#### SUPPLIED DATA
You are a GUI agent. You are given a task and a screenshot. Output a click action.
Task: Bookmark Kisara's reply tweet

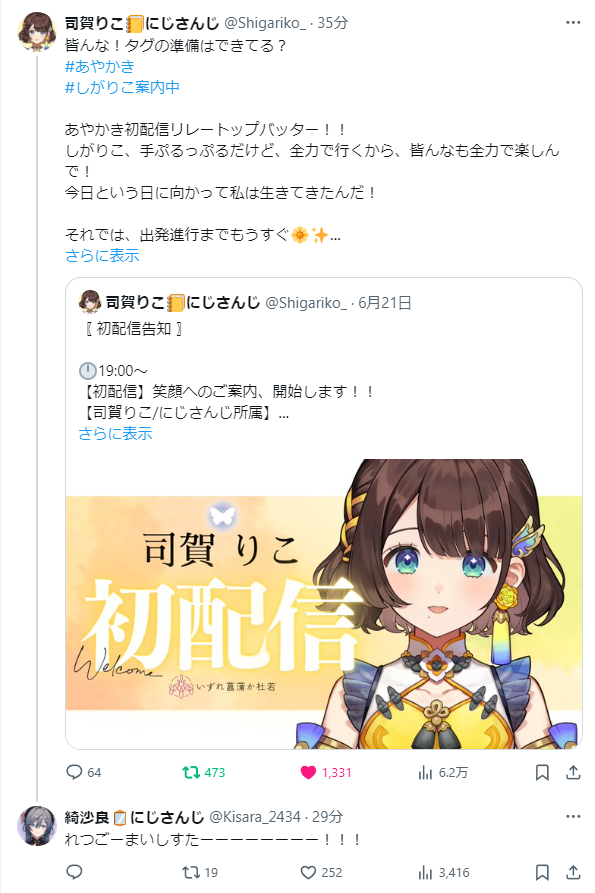pos(542,872)
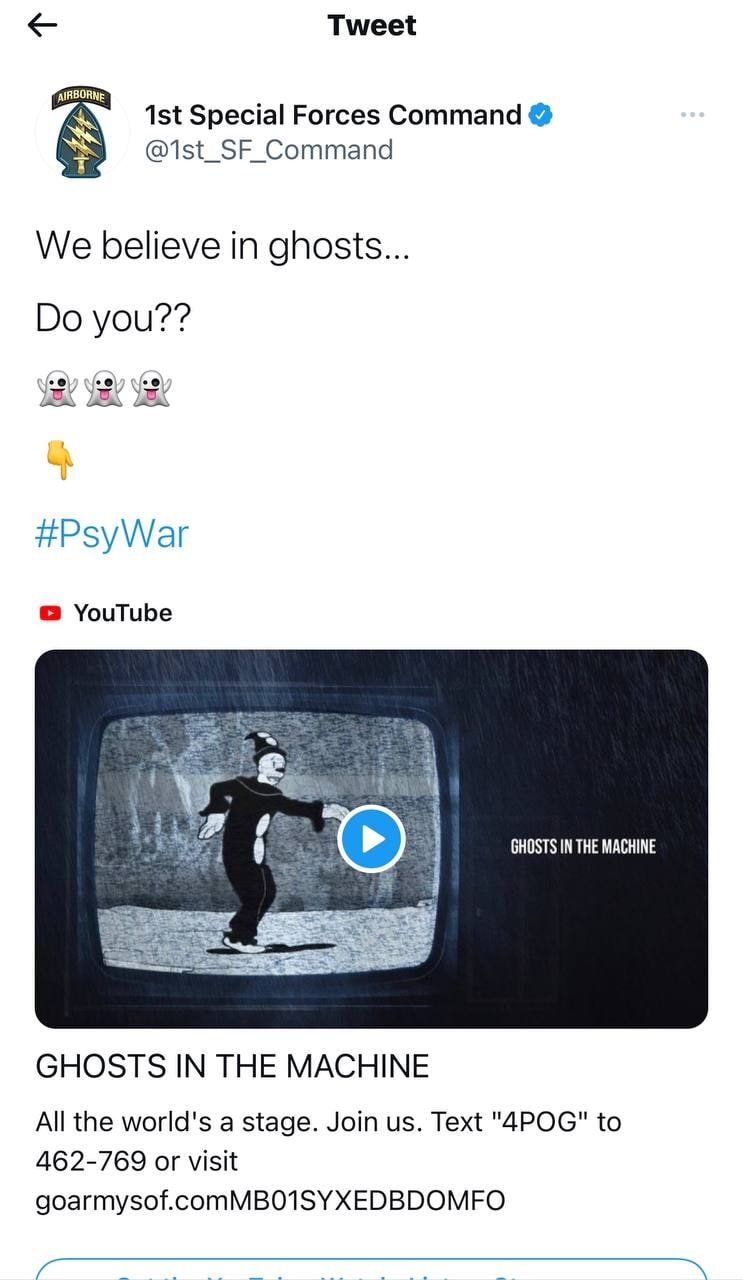This screenshot has width=743, height=1280.
Task: Tap the pointing down hand emoji
Action: (60, 460)
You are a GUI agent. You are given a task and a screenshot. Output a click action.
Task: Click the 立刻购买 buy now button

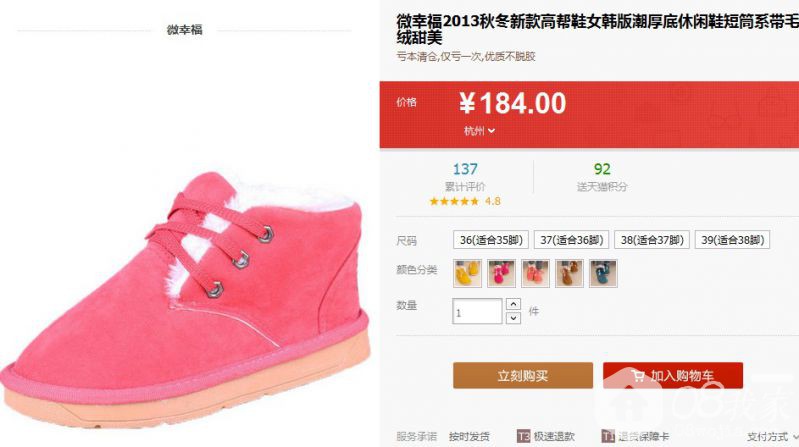[523, 376]
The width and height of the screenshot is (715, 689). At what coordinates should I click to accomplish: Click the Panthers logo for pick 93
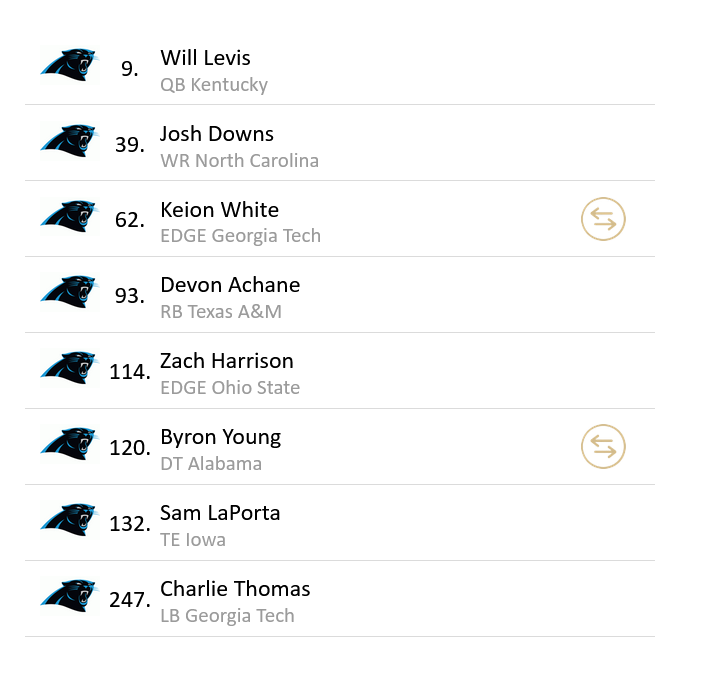(x=69, y=294)
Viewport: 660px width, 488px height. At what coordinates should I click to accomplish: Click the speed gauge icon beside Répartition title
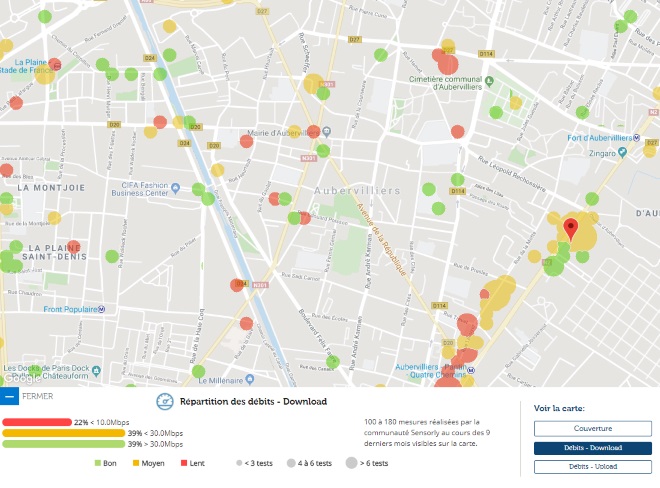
########
WHAT IS NEEDED: Reproduce all the entries that precede this task, word for word, minus any pictures.

RESULT OF THE EXERCISE:
You are a GUI agent. You are given a task and a screenshot. Output a click action.
Task: Bookmark Kisara's reply tweet

pos(542,872)
This screenshot has width=743, height=1280.
Task: Tap the pointing down hand emoji
Action: (60, 460)
You are a GUI agent. You are given a task and a screenshot. Output a click action.
Task: Click the 立刻购买 buy now button

[523, 376]
The width and height of the screenshot is (715, 689). At what coordinates should I click to accomplish: Click the Panthers logo for pick 93
(x=69, y=294)
Viewport: 660px width, 488px height. At what coordinates should I click to accomplish: Click the speed gauge icon beside Répartition title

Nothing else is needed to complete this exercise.